Alternatively there is the option to create the EKS cluster in an existing VPC without eksctl creating the full-stack, you are required to specify the subnet IDs for private and public subnets:

eksctl create cluster --name=cluster-1 --region=eu-west-1 --nodes=3 \
       --vpc-private-subnets=subnet-0ff156e0c4a6d300c,subnet-0426fb4a607393184,subnet-0426fb4a604827314 \
       --vpc-public-subnets=subnet-0153e560b3129a696,subnet-009fa0199ec203c37,subnet-0426fb4a412393184

The option –auto-kubeconfig stores the kubeconfig under the users home directory in ~/.kube/eksctl/clusters/<-cluster-name-> or you can obtain cluster credentials at any point in time with the following command:

$ eksctl utils write-kubeconfig --cluster=cluster-1
[ℹ]  eksctl version 0.10.2
[ℹ]  using region eu-west-1
[✔]  saved kubeconfig as "/home/ubuntu/.kube/config"
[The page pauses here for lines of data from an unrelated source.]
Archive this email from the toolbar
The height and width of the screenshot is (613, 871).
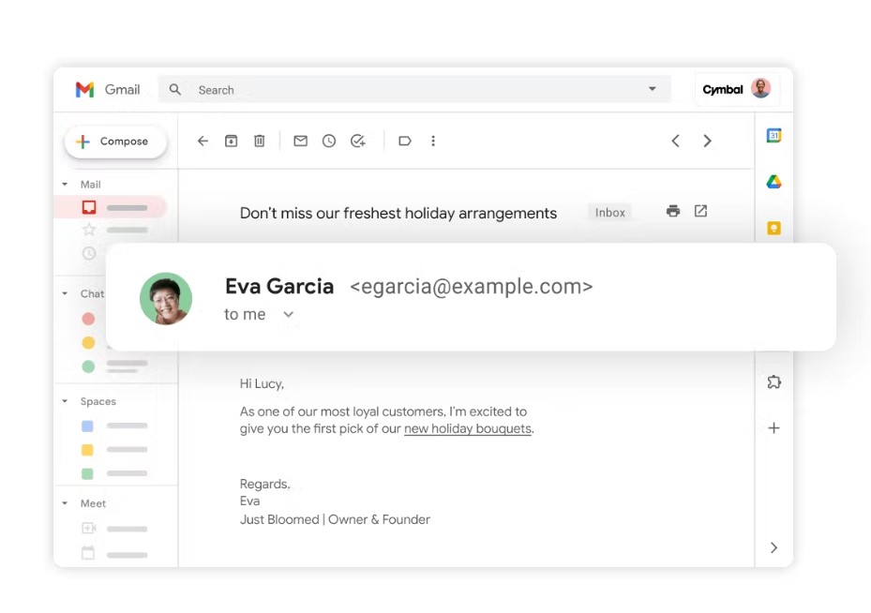231,141
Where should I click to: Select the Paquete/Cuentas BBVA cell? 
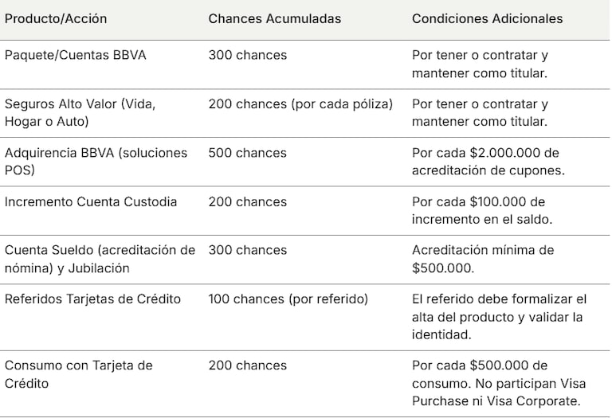tap(64, 56)
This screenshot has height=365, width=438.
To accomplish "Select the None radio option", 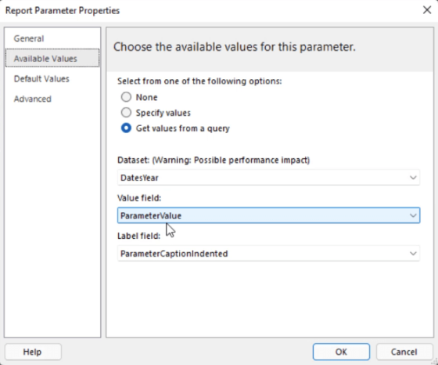I will pos(126,97).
Using kubectl to connect and manage the EKS cluster:

$ kubectl get nodes
NAME                                          STATUS   ROLES    AGE     VERSION
ip-192-168-5-192.eu-west-1.compute.internal   Ready    <none>   3m42s   v1.14.7-eks-1861c5
ip-192-168-62-86.eu-west-1.compute.internal   Ready    <none>   3m43s   v1.14.7-eks-1861c5
ip-192-168-64-47.eu-west-1.compute.internal   Ready    <none>   3m41s   v1.14.7-eks-1861c5

You are able to view the created EKS clusters:

$ eksctl get clusters
NAME		REGION
cluster-1	eu-west-1

As easy it is to create an EKS cluster you can also delete the cluster with a single command:

$ eksctl delete cluster --name=cluster-1 --region=eu-west-1
[ℹ]  eksctl version 0.10.2
[ℹ]  using region eu-west-1
[ℹ]  deleting EKS cluster "cluster-1"
[✔]  kubeconfig has been updated
[ℹ]  cleaning up LoadBalancer services
[ℹ]  2 sequential tasks: { delete nodegroup "ng-b17ac84f", delete cluster control plane "cluster-1" [async] }
[ℹ]  will delete stack "eksctl-cluster-1-nodegroup-ng-b17ac84f"
[ℹ]  waiting for stack "eksctl-cluster-1-nodegroup-ng-b17ac84f" to get deleted
[ℹ]  will delete stack "eksctl-cluster-1-cluster"
[✔]  all cluster resources were deleted

I can only recommend checking out eksctl.io because it has lot of potentials and the move towards an GitOps model to manage EKS clusters in a declarative way using a cluster manifests or hopefully in the future an eksctld operator to do the job. RedHat is working on a similar tool for OpenShift 4 called OpenShift Hive which I will write about very soon.